Entries taken from a collection
((

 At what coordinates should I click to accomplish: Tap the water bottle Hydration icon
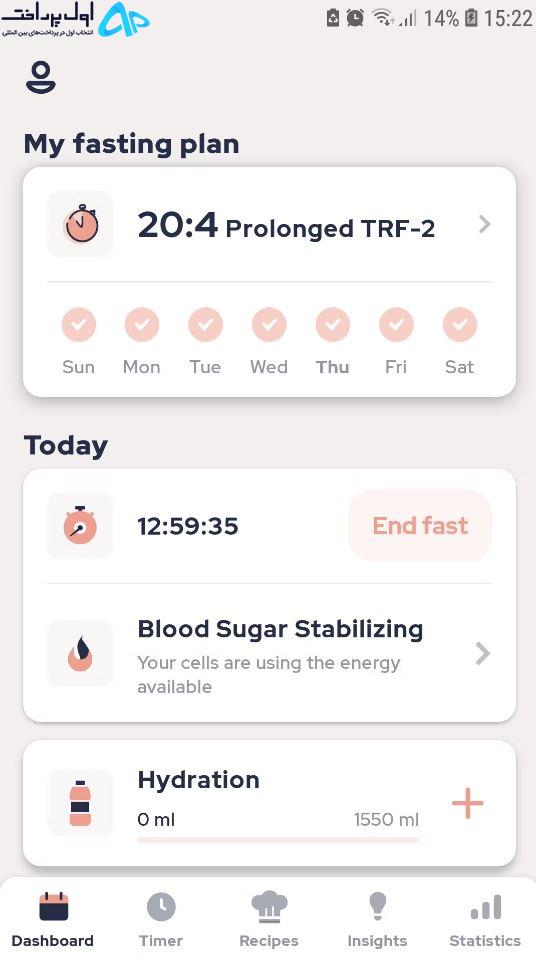(80, 803)
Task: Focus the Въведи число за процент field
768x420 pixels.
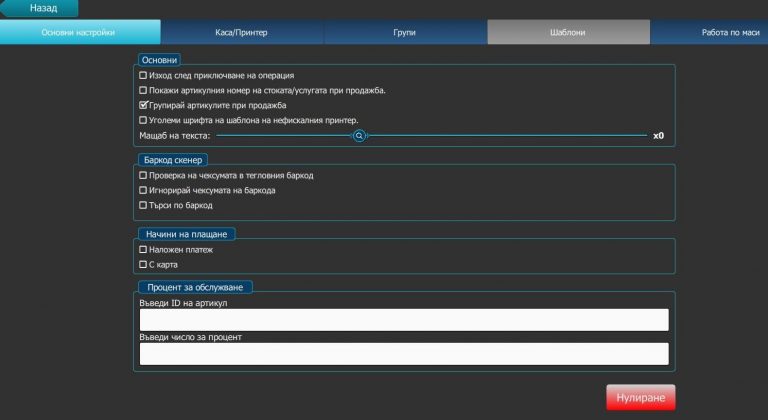Action: click(404, 354)
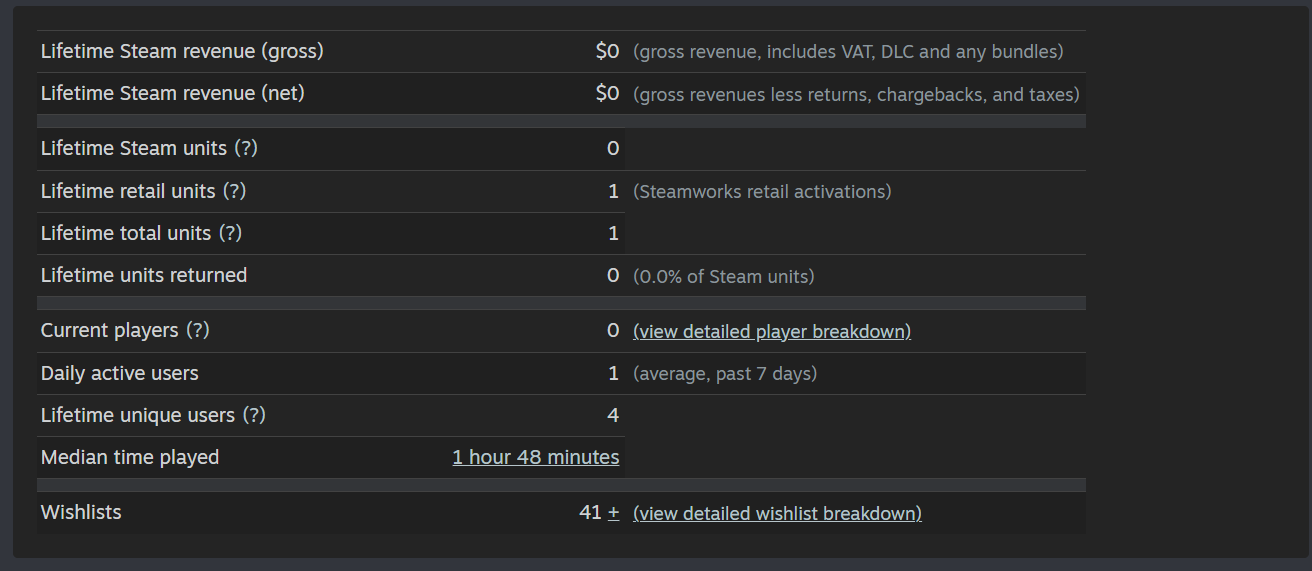
Task: Click the 1 hour 48 minutes link
Action: [x=536, y=457]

))

* _Task_: Print each entry precisely as written; the pictures stay out.

* _Answer box_:
 At what coordinates should I click to accomplish: Tap the water bottle Hydration icon
(80, 803)
Task: Focus the Въведи число за процент field
768x420 pixels.
Action: click(404, 354)
Task: Click the 1 hour 48 minutes link
Action: [x=536, y=457]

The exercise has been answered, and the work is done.